▸ **Supplied entries**
**********
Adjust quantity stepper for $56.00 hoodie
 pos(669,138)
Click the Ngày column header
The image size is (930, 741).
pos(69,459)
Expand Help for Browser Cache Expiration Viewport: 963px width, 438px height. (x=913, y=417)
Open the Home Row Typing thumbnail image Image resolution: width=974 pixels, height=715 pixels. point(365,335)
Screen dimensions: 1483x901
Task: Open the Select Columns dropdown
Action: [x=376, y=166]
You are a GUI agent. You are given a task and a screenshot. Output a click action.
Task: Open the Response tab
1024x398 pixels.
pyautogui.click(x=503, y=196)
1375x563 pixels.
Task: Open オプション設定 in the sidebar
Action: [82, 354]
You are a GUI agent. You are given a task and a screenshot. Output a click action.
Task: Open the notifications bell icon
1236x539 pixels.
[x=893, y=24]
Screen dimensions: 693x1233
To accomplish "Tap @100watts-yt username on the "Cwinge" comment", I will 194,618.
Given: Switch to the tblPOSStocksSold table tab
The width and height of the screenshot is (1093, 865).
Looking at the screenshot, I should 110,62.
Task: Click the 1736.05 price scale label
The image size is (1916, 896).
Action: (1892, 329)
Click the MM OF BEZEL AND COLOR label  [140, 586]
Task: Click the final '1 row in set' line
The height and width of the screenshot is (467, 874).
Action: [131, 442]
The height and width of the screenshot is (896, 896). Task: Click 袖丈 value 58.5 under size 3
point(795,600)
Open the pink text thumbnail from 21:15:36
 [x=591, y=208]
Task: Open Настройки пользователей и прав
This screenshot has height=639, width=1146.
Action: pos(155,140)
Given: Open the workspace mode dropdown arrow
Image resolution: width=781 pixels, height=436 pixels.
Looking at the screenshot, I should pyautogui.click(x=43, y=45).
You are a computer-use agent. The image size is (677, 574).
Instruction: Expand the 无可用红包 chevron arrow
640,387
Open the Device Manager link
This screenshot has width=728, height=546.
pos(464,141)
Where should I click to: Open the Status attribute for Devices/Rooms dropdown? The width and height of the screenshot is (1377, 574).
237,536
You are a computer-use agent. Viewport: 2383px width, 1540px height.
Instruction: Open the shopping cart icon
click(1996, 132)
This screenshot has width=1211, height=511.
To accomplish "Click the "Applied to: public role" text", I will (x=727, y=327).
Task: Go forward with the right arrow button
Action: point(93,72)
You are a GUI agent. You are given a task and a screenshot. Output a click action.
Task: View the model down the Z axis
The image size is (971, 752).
**********
▸ **What is needed**
Above are some records; repeat all of them exactly.

▸ **Answer to this problem**
Adjust quantity stepper for $56.00 hoodie
 pos(669,138)
Click the Ngày column header
The image size is (930, 741).
pos(69,459)
Expand Help for Browser Cache Expiration Viewport: 963px width, 438px height. (x=913, y=417)
Open the Home Row Typing thumbnail image Image resolution: width=974 pixels, height=715 pixels. point(365,335)
Screen dimensions: 1483x901
Task: Open the Select Columns dropdown
Action: [x=376, y=166]
You are a GUI agent. You are given a task and a screenshot. Output a click action.
Task: Open the Response tab
1024x398 pixels.
pyautogui.click(x=503, y=196)
1375x563 pixels.
Task: Open オプション設定 in the sidebar
Action: [82, 354]
You are a GUI agent. You are given a task and a screenshot. Output a click action.
Task: Open the notifications bell icon
1236x539 pixels.
[x=893, y=24]
Screen dimensions: 693x1233
To accomplish "Tap @100watts-yt username on the "Cwinge" comment", I will 194,618.
Given: Switch to the tblPOSStocksSold table tab
The width and height of the screenshot is (1093, 865).
Looking at the screenshot, I should 110,62.
Task: Click the 1736.05 price scale label
The image size is (1916, 896).
Action: (1892, 329)
Click the MM OF BEZEL AND COLOR label  [140, 586]
Task: Click the final '1 row in set' line
The height and width of the screenshot is (467, 874).
Action: [131, 442]
The height and width of the screenshot is (896, 896). Task: Click 袖丈 value 58.5 under size 3
point(795,600)
Open the pink text thumbnail from 21:15:36
 [x=591, y=208]
Task: Open Настройки пользователей и прав
This screenshot has height=639, width=1146.
Action: pos(155,140)
Given: Open the workspace mode dropdown arrow
Image resolution: width=781 pixels, height=436 pixels.
Looking at the screenshot, I should pyautogui.click(x=43, y=45).
You are a computer-use agent. The image size is (677, 574).
Instruction: Expand the 无可用红包 chevron arrow
640,387
Open the Device Manager link
This screenshot has width=728, height=546.
pos(464,141)
Where should I click to: Open the Status attribute for Devices/Rooms dropdown? The width and height of the screenshot is (1377, 574).
237,536
You are a computer-use agent. Viewport: 2383px width, 1540px height.
Instruction: Open the shopping cart icon
click(1996, 132)
This screenshot has width=1211, height=511.
To accomplish "Click the "Applied to: public role" text", I will (x=727, y=327).
Task: Go forward with the right arrow button
Action: point(93,72)
You are a GUI agent. You are given a task and a screenshot. Output a click action.
Task: View the model down the Z axis
The image size is (971, 752).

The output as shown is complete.